Wednesday, 28 November 2007

Taking time and getting help to recover…

I know I’ve been severely damaged psychologically by my experiences at work, so much so that whilst I can portray a “normal” exterior some of the time the reality is that inside I just want to curl up and die.

I had it all planned too so that I’d be found after the event and not stopped. This isn’t the short term cry for help some people make this is not seeing a future worth having. I still have to fight that daily though I’m getting better at it.

I’m determined to see the legal process through for justice to minimise the chance of anyone else having to endure the destruction of the spirit I’ve had. I also want my Gender Recognition Certificate so I’m not in any short-term danger of ending it all. But longer term –who knows?

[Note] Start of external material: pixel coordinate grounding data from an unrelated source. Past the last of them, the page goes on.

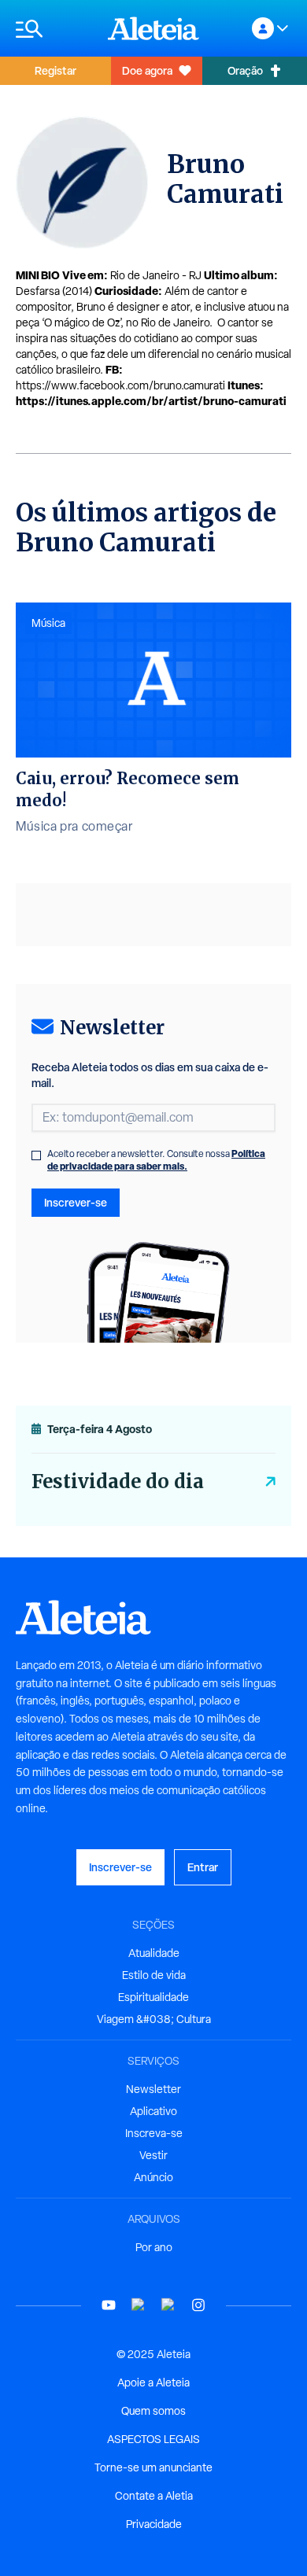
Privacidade (154, 2524)
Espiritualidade (153, 1997)
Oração (245, 70)
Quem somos (153, 2411)
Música (48, 623)
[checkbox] (36, 1155)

I’m not strong enough for other stuff though and that’s the dilemma. I don’t trust the NHS at all to separate my change of gender from the stress recovery I need. I’ve researched all the anti-depressant drugs and they are all dangerous, in my view. I’m not prepared to take any. I already take Cypterone Acetate that some doctors consider an anti-depressant though others consider it the opposite. I spent 6 months on that before my encounter with evil with no adverse effects so I am not coming off that under any circumstances.

I’ve concluded a bit of skunk would do me more good than anything as it’s a double whammy gives you a lift and reduces my pain from Ankylosing Spondylitis so I’ll give that a try if I need to. I don’t particularly want to create a dependence though as I prefer cannabis as a social thing not a requirement.

So I’m debating seeing my GP as if the Company as is most likely now decides to terminate my contract then I need money to live and job seekers allowance is not appropriate when I’m not mentally strong enough to do a job of any description anyway. Decision is next week when the meeting is scheduled to take place. Typically they’ve not even bothered to advise the venue when they know I can’t face returning to the factory for a meeting – nothing like keeping someone under maximum stress is there?

Now on the personal side of my life, taking a little time out has helped as I’ve found I can handle being friends after my brief but intense love affair. OK it’s a bit like trying to walk on eggshells but it’s better than completely losing someone I care so much about. I know if I hadn’t been such damaged goods then it would have been more but I did gain a will to live from them even though it’s a fragile thing that I have to protect.

Still slowly and one day at a time has to be the golden rule from now on until I can take the stress of a normal life again. Mind you does anyone have one of those?

Oh I got an acknowledgement of my Gender Recognition Application today and I’m number 284 this year – we are a rare breed LOL So I’m in a good mood today and it’s Manchester and Joana on Friday so I got things to look forward to.